When former Tartans’ soccer coach Nick Gaudioso was first trying to bring in speedy winger Ricky Griffin to Carnegie Mellon University, few would have predicted that the Westchester, N.Y. native would be one of the best players in Carnegie Mellon men’s soccer history. As a senior in high school, Griffin was not highly recruited to play soccer in college. Despite this, Griffin caught the eye of Carnegie Mellon’s and arch-rival University of Rochester’s soccer programs.
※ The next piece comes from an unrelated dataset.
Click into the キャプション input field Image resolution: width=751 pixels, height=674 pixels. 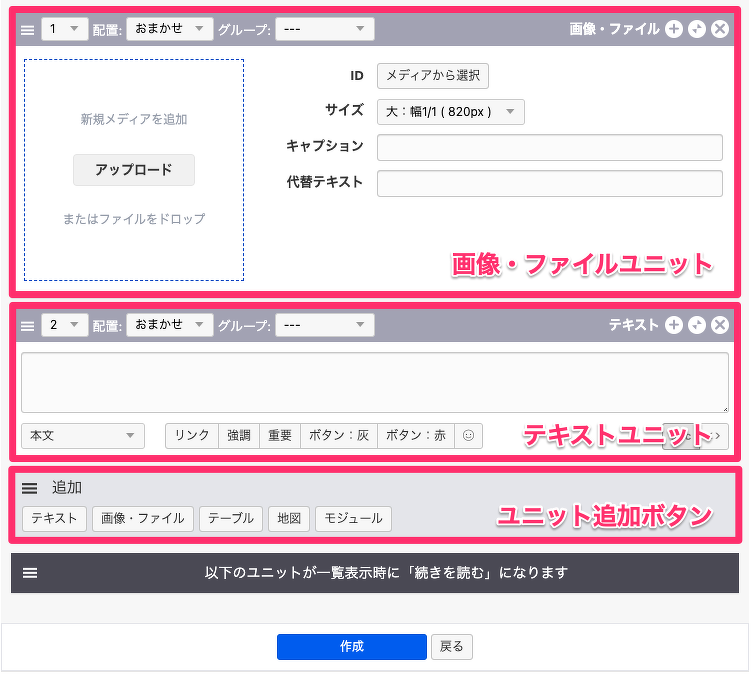click(549, 148)
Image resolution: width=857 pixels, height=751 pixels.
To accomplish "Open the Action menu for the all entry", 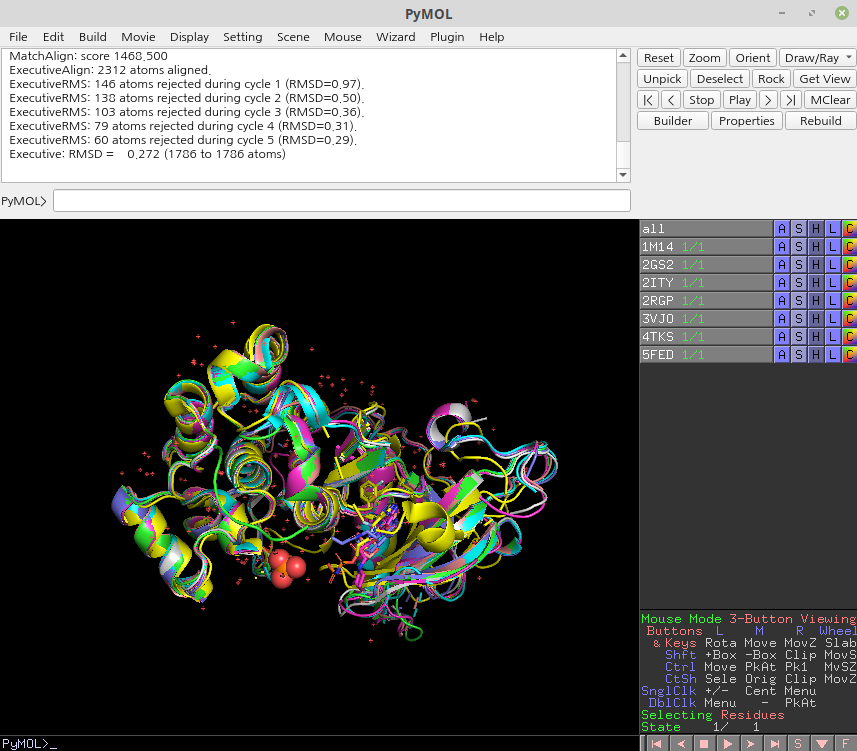I will point(782,228).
In the beginning, Griffin was keen on attending Rochester, but drawbacks such as a lack of promised playing time led Griffin to look at his other option, Carnegie Mellon. Griffin was then drawn in by the quality of the Tepper School of Business and by the welcoming coaching staff that saw Griffin as a key component in their plans for the future. At Carnegie Mellon, playing time was certainly not an issue as Griffin started in all 75 games of his college career.

Griffin and the current senior class have been a part of the resurrection of soccer at Carnegie Mellon. In 2008, Arron Lujan took over as the head coach of the men’s soccer team in what many saw as a surprising move. “Everyone enjoyed playing for Coach Gaudioso. The man has coached at Carnegie Mellon for 26 years and no one really expected the coaching change to happen,” Griffin said.
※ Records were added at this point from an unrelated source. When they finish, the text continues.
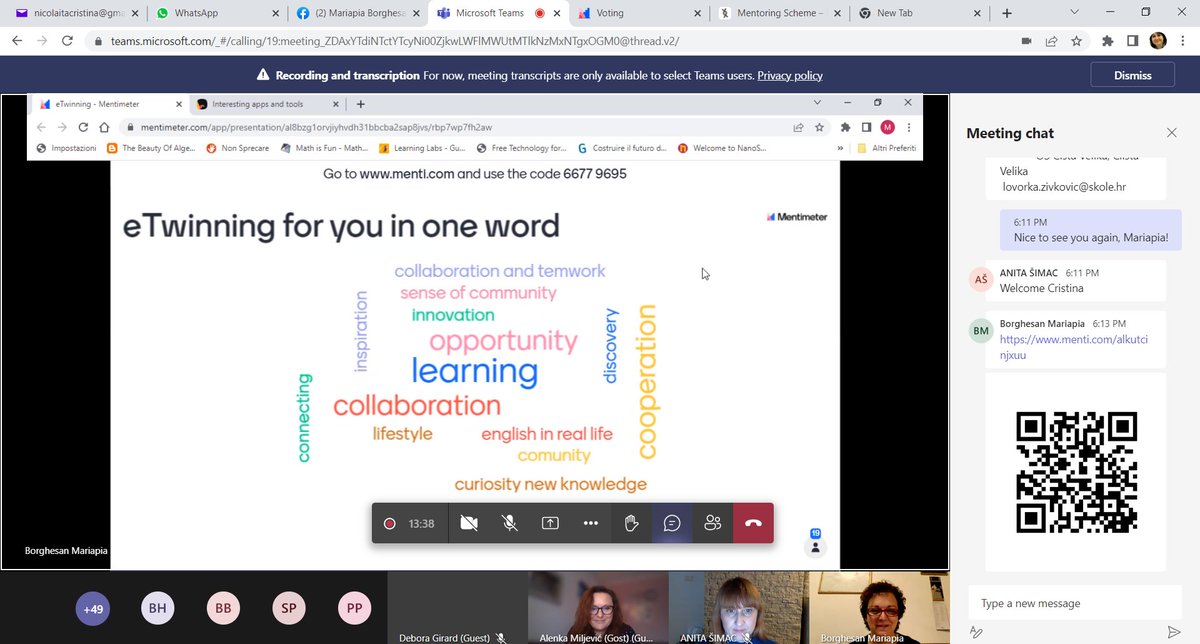The image size is (1200, 644).
Task: Turn on the camera
Action: coord(468,522)
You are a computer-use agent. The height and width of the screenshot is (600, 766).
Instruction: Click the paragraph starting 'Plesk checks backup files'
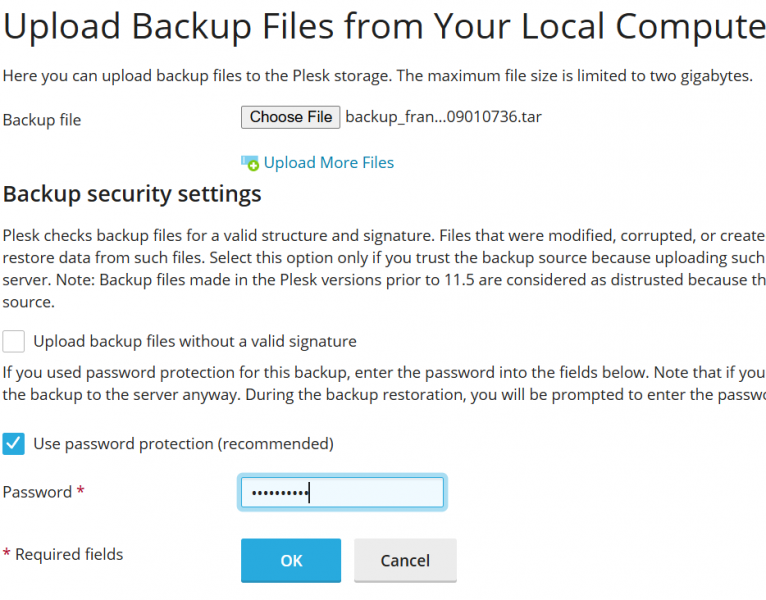(384, 269)
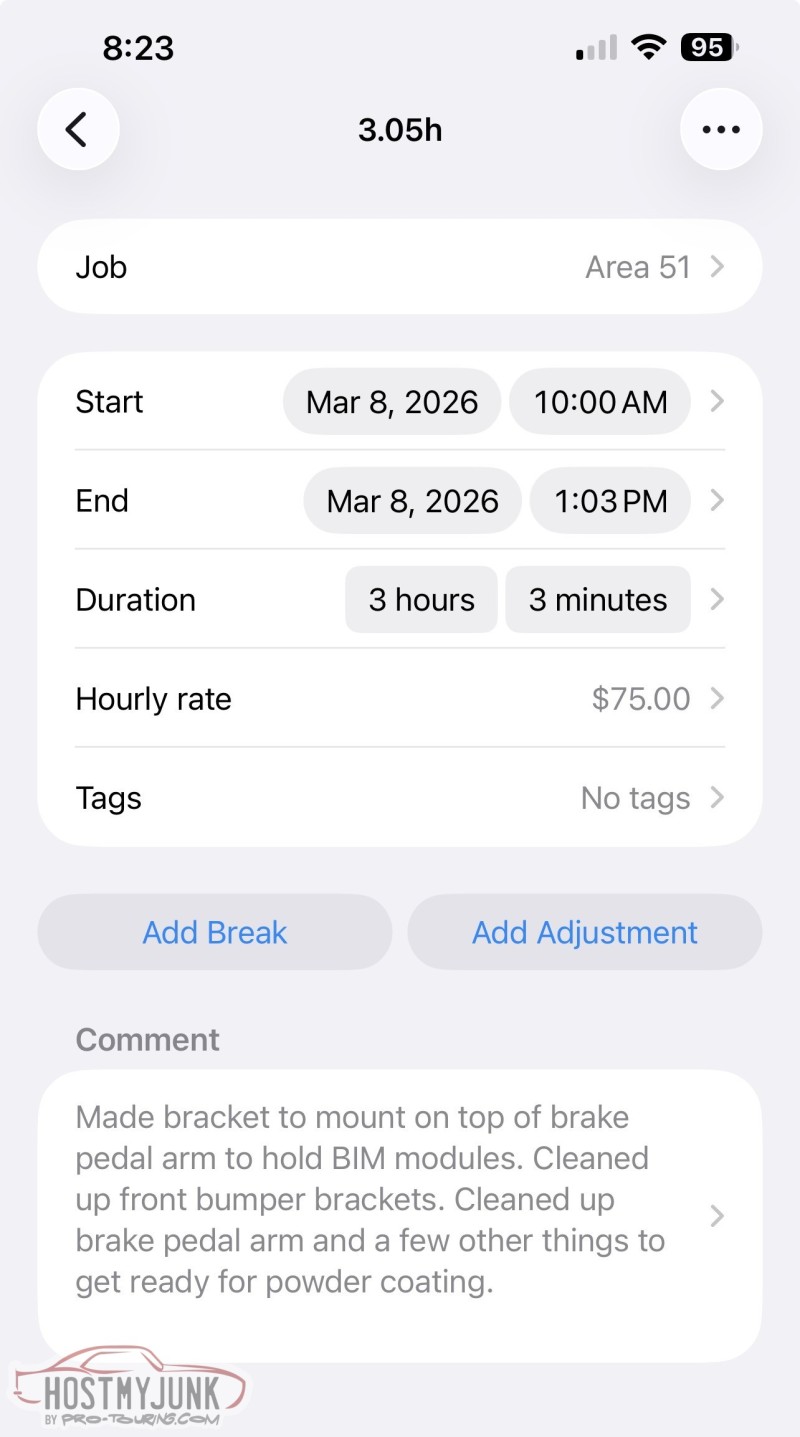Select the start date Mar 8, 2026

point(392,402)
However, Griffin admits that “had it not been for the new system [3–5–2 formation that Lujan brought], I would have never been able to reach my best ability.”
Under Gaudioso, Griffin played as an outside midfielder and was constrained by defensive responsibilities; however, Lujan made the key change by playing Griffin as one of the two strikers. A dramatic difference could even be seen in Griffin’s statistics, as Griffin scored just 15 goals under Gaudioso and 36 under Lujan.

The hard work of the current seniors and Lujan’s tactics paid off as they reached the NCAA Division III Tournament for the first time in three years. Although they were pleased with this accomplishment, the seniors wanted more.

“Going into the fall season this past year, I was very thankful for what I have already achieved at Carnegie Mellon. Not to mention, I have been able to be a part of a powerful offense that included fellow seniors Jon Simon, Pat Lutz, Keith Haselhoff, and Ryan Browne. The best thing had to have been that we as classmates were great friends and had a real bond on and off the field,” Griffin said.

As a team, the Tartans had three major goals this past year: win the University Athletic Association league title, host a playoff game, and ultimately, be better than last year.

Although the Tartans ended the year as league co-champions, their efforts resulted in the achievement of all three of their goals.

Not only were they better than last year, they were better than any other Carnegie Mellon men’s soccer team, as they were able to reach the third round of the NCAA tournament for the first time in school history.

As for Griffin, he capped off a tremendous career with numerous school records, as well as being a two-time second team All-American, two-time UAA Player of the Year, two-time CoSIDA Academic All-American, and the all-time season point leader in Carnegie Mellon history. His accolades have been noticed by United Soccer Leagues First Division (USL-1) soccer coaches, who have invited him to try out in their pre-season combines.

Despite the attractiveness of this offer, Griffin still plans on taking up the trading position that he has accepted this past fall, after he graduates. Regardless of whatever path he chooses, he will always be remembered as one of Carnegie Mellon’s best athletes.